## Problem description:
All of the records below should be output exactly.

Collected data entries
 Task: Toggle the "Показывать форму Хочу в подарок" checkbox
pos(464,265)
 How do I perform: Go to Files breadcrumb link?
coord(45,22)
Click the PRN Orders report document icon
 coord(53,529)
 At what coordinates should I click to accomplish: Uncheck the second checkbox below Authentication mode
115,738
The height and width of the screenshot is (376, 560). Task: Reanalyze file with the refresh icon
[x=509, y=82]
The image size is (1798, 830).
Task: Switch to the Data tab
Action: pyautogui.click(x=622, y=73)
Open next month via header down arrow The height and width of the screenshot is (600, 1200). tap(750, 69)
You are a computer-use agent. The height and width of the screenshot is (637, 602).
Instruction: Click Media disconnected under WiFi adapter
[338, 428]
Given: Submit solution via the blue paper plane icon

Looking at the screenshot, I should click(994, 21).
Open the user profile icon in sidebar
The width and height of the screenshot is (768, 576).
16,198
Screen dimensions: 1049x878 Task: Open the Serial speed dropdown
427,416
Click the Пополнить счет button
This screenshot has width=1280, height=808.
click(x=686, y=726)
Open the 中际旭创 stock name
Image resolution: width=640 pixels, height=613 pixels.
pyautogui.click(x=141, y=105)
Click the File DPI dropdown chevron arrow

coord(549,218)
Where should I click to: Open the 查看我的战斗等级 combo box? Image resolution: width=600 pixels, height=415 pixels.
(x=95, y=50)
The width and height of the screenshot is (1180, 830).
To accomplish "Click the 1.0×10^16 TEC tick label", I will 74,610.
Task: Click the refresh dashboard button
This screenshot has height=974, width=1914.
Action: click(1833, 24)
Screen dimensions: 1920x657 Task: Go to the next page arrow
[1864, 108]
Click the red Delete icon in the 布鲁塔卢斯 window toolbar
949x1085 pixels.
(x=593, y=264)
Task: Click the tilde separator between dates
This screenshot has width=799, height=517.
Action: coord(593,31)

## Exercise answer:
 Task: Toggle the "Показывать форму Хочу в подарок" checkbox
pos(464,265)
 How do I perform: Go to Files breadcrumb link?
coord(45,22)
Click the PRN Orders report document icon
 coord(53,529)
 At what coordinates should I click to accomplish: Uncheck the second checkbox below Authentication mode
115,738
The height and width of the screenshot is (376, 560). Task: Reanalyze file with the refresh icon
[x=509, y=82]
The image size is (1798, 830).
Task: Switch to the Data tab
Action: pyautogui.click(x=622, y=73)
Open next month via header down arrow The height and width of the screenshot is (600, 1200). tap(750, 69)
You are a computer-use agent. The height and width of the screenshot is (637, 602).
Instruction: Click Media disconnected under WiFi adapter
[338, 428]
Given: Submit solution via the blue paper plane icon

Looking at the screenshot, I should click(994, 21).
Open the user profile icon in sidebar
The width and height of the screenshot is (768, 576).
16,198
Screen dimensions: 1049x878 Task: Open the Serial speed dropdown
427,416
Click the Пополнить счет button
This screenshot has width=1280, height=808.
click(x=686, y=726)
Open the 中际旭创 stock name
Image resolution: width=640 pixels, height=613 pixels.
pyautogui.click(x=141, y=105)
Click the File DPI dropdown chevron arrow

coord(549,218)
Where should I click to: Open the 查看我的战斗等级 combo box? Image resolution: width=600 pixels, height=415 pixels.
(x=95, y=50)
The width and height of the screenshot is (1180, 830).
To accomplish "Click the 1.0×10^16 TEC tick label", I will 74,610.
Task: Click the refresh dashboard button
This screenshot has height=974, width=1914.
Action: click(1833, 24)
Screen dimensions: 1920x657 Task: Go to the next page arrow
[1864, 108]
Click the red Delete icon in the 布鲁塔卢斯 window toolbar
949x1085 pixels.
(x=593, y=264)
Task: Click the tilde separator between dates
This screenshot has width=799, height=517.
Action: coord(593,31)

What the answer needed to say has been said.